Document segment:
______

Here is an update on the Northern Growth Plan. The population of Northern Ontario in 1991 was 822,000. Twenty years later almost 30,000 Northerners had disappeared. The population had fallen to 775,000.
Ontario’s Ministry of Finance expected a population of 803,000 in 2011.
They overestimated by 28,000. Then they went on to predict that the population would grow by another 6,400 over the next 25 years. They’re probably wrong about that, too.
Population numbers matter for Northerners. For example, they tell us that the Northern Growth Plan was based on bad estimates. Northern mayors are right to start working on a plan of their own. They also tell us some interesting things about what the North will become.
They also show that Northern Ontario is on a very different path from our friends in Upper Canada.
Upper Canada—or Southern Ontario as it is sometimes called—is an economic tiger, the absolute heart of the Canadian economy, and it is undergoing an astonishing transformation. It has a population that is expected to grow by 3.5 million over the next 25 years. Upper Canada will have to digest the equivalent of four-and-one-half Northern Ontarios. Try to get attention in Queen’s Park over the next 25 years!
Southern Ontario is growing away from the North culturally, as well. Newcomers to Upper Canada are mostly immigrants who know little about Toronto and nothing about Northern Ontario. They are not so much immigrants to Canada as part of the massive migration to large cities that is taking place all over the world. Upper Canada is becoming something new and very interesting, but at the same time it is losing its memory of the North.

______

Duplicate the passage on Northern Ontario's population between "Ontario’s Ministry of" and "North will become.", inclusive. Answer using only the text above.

Data:
______

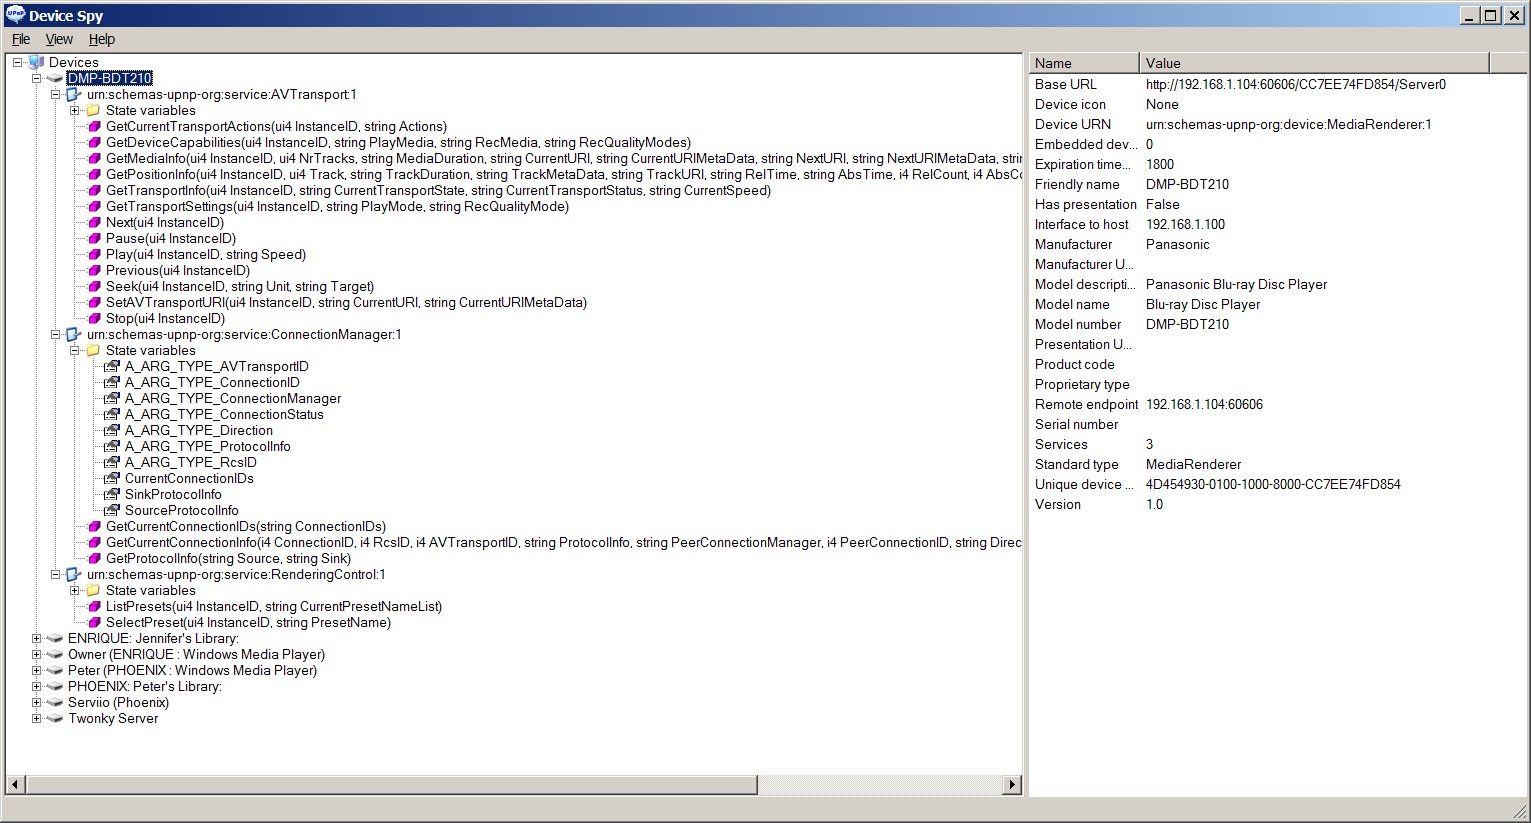Select the GetProtocolInfo action in tree
Screen dimensions: 1531x823
pyautogui.click(x=228, y=559)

______

Task response:
Ontario’s Ministry of Finance expected a population of 803,000 in 2011.
They overestimated by 28,000. Then they went on to predict that the population would grow by another 6,400 over the next 25 years. They’re probably wrong about that, too.
Population numbers matter for Northerners. For example, they tell us that the Northern Growth Plan was based on bad estimates. Northern mayors are right to start working on a plan of their own. They also tell us some interesting things about what the North will become.